About 6.30 a. m. the fog again drifted way, and the fleet, including six monitors and the Ironsides, was seen drifting in the direction of their present position, about 2,000 yards distant from Fort Moultrie; the batteries mentioned before again opened fire upon it and continued until it was beyond effective range, when firing ceased, the fleet moving rapidly off.

Very respectfully, your obedient servant,

WM. BUTLER,

Colonel, Commanding.

Captain EDWARD WHITE,

Assistant Adjutant-General.

HEADQUARTERS ARTILLERY,

Sullivan's Island, September 1, 1863.

SIR: I have the honor to report that on yesterday, about 12 m., a monitor moved up to within or about 1,700 or 1,800 yards of Fort Moultrie, and opened fire upon that fort; the fire was returned, and the monitor, after firing 2 or 3 shells, which burst short, returned.

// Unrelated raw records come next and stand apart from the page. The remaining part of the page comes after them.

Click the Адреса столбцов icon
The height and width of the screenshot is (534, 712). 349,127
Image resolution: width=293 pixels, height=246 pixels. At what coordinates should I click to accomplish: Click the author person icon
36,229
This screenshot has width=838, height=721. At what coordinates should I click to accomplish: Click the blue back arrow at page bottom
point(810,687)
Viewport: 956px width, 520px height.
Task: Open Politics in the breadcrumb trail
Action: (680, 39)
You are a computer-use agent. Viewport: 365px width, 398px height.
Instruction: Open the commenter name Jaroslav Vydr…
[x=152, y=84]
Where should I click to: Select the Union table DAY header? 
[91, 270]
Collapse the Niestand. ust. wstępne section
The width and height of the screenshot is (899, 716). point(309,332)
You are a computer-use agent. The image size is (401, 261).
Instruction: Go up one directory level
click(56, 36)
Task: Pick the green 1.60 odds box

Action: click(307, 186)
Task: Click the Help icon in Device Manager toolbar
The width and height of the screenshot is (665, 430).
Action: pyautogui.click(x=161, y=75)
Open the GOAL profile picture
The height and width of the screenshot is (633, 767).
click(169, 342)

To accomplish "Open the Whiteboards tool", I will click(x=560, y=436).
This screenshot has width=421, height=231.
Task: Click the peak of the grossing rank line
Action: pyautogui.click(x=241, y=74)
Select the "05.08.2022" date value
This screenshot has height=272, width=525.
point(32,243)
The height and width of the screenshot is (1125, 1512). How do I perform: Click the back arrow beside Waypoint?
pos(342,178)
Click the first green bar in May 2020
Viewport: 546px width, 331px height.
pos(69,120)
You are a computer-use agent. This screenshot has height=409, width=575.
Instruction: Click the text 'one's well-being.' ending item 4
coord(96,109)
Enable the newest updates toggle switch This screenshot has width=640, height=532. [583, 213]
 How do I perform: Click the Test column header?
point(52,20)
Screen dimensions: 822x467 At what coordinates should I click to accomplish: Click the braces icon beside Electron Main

Between 2 and 3 p. m. four monitors approached, perhaps 200 yards nearer, and opened fire upon Fort Moultrie with rifled and 15-inch guns. The fort mentioned, with Battery Beauregard and the batteries adjoining Fort Moultrie, engaged them for some two hours, when they withdrew. The enemy fired, I think, 40 or 50 shots without doing damage to the batteries or inflicting injury upon officers or men.

I will forward a report of the amount of ammunition expended.

Very respectfully, your obedient servant,

WM. BUTLER,

Colonel, Commanding.

Captain EDWARD WHITE,

Assistant Adjutant-General.

HEADQUARTERS ARTILLERY,

Sullivan's Island, September 2, 1863.

SIR: I have the honor to report that on last night, a short time before 11 o'clock, six monitors came within range of the guns of Fort Moultrie and the batteries to the right and left, manned by Companies D and K, First South Carolina [Regular] Infantry, and opened fore at close range upon Fort Sumter. Fire was opened upon them from the batteries mentioned and Fort Moultrie, and as it was distinctly seen that many shot struck them, the fire was continued until they withdrew, just before daylight this morning, being under fire about five hours.

I think they were struck at least one hundred times, fire being generally concentrated on the nearest vessel, and in every instance when the fire was at all rapid causing it to withdraw.